GLOUCESTER, Mass. (AP) — For nearly half a century, David E. Pierce has toiled in the vineyard of the Massachusetts Division of Marine Fisheries, first as a marine biologist and later as only the third director in the history of the state fishery management agency.
After four years as director and decades as one of the region's most experienced and highest-profile fishery managers, including his role as a voting member of the New England Fishery Management Council and the Atlantic States Marine Fishery Commission, Pierce will spend his last day at DMF on Nov. 1.
"After 48 years of working at DMF, I just concluded it was time," Pierce said. "There's no real reason to leave except I'm at the stage of my life where I have other interests to which I want to commit more time. I also thought that once I reached 70 and if I was in good health, which I am, it would probably be a good time to go."
Pierce, born and raised in New Bedford, lives in Sandwich with his wife Diane, whom he married in 1971. They have two children and four grandchildren.
He joined DMF in 1972, not long after earning his bachelor's degree in marine biology from the University of Massachusetts at Dartmouth.
He later earned a master's degree in 1981 from UMass Dartmouth in marine biology and a doctorate in environmental science from the University of Massachusetts at Boston in 1996.
Pierce serves as a Roman Catholic deacon at Christ the King parish in Mashpee.
He also is an adjunct professor in the fisheries and oceanography department at UMass Dartmouth's School for Marine Science and Technology, where he teaches courses in ocean policy and marine fisheries management.
"This will give me more opportunity to volunteer my services," Pierce said. "I'm also looking forward to developing more and different courses on fishery management at SMAST."
He is also candid enough to admit that he will keep his finger on the pulse of the region's fisheries, even if it is from a slight remove.
"I'll still keep close tabs on what happens with the council, mostly because it's such challenging, interesting work," Pierce said. "I can't just step away and forget everything that's going on and everything I've been a part of."
Pierce said his final act as director will be to attend the ASMFC annual meeting in Portsmouth at the end of October.
His final NEFMC meeting as a member was this week in Gloucester and the council paid fitting tribute to him and another outgoing longtime member — Doug Grout, head of the marine division of New Hampshire's Fish and Game Department — with a luncheon and printed farewell.
"Dr. Pierce has been involved in council activities for over 40 years, almost from the council's inception," the council noted. "He brought a wealth of knowledge and experience to the table, and his focused attention on herring and hands-on involvement in the management of all fisheries greatly benefited the council during many challenging discussions."
Pierce, it went on to say, "witnessed the evolution of the groundfish and scallop fisheries" as they evolved to closed access fisheries from open fisheries.
"To many, he will be long remembered for championing fair and measured management of the spiny dogfish fishery," the council stated.
Council Chairman John Quinn pointed out that Pierce was the champion of long, intricately constructed motions.
"Through your balanced reasoning and careful study, you often made us think deeply about hard issues," Quinn wrote. "We want to express our thanks for the countless contributions you have made to our work over your storied career."

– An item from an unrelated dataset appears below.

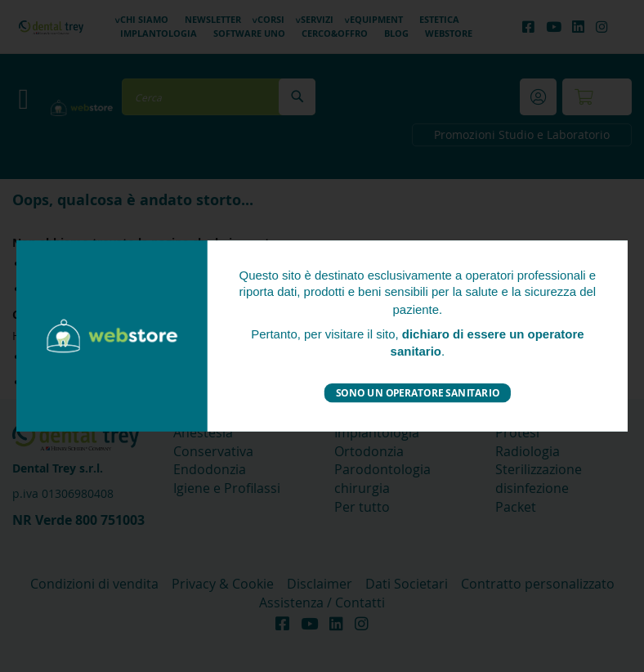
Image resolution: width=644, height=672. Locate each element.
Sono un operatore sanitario (418, 392)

Pierce also offered an homage to his colleagues at DMF and those with whom he served on various fishery management boards.
"I've been fortunate to work with some truly great people," Pierce said. "My four years as director were really the highlight of my career."
It now will be up to Ron Amidon, the state commissioner of the Massachusetts Fish & Game Department, to come up with a recommendation for Pierce's successor at the helm of DMF. The state Marine Fisheries Commission then will vote on whether to approve Amidon's recommendation.
"I expect a nice, smooth transition to the next director," Pierce said.
The process, however, is not always a smooth one.
In 2015, following the retirement of longtime DMF Director Paul Diodati, Pierce was named interim director of the state fishery management agency. He and DMF Deputy Director Dan McKiernan were considered by many as the top two candidates to succeed Diodati.
But the first choice of then-Fish & Game Commissioner George Peterson — by way of Gov. Charlie Baker — was NOAA Fisheries staffer Douglas Christel. Christel's candidacy, however, was scotched by the state Marine Fisheries Commission on a 4-3 vote.
Peterson then recommended Pierce, who was serving as interim director, to the commission as Diodati's successor. In a process that took almost no time or discussion, the commission voted unanimously to appoint Pierce as the agency's new director.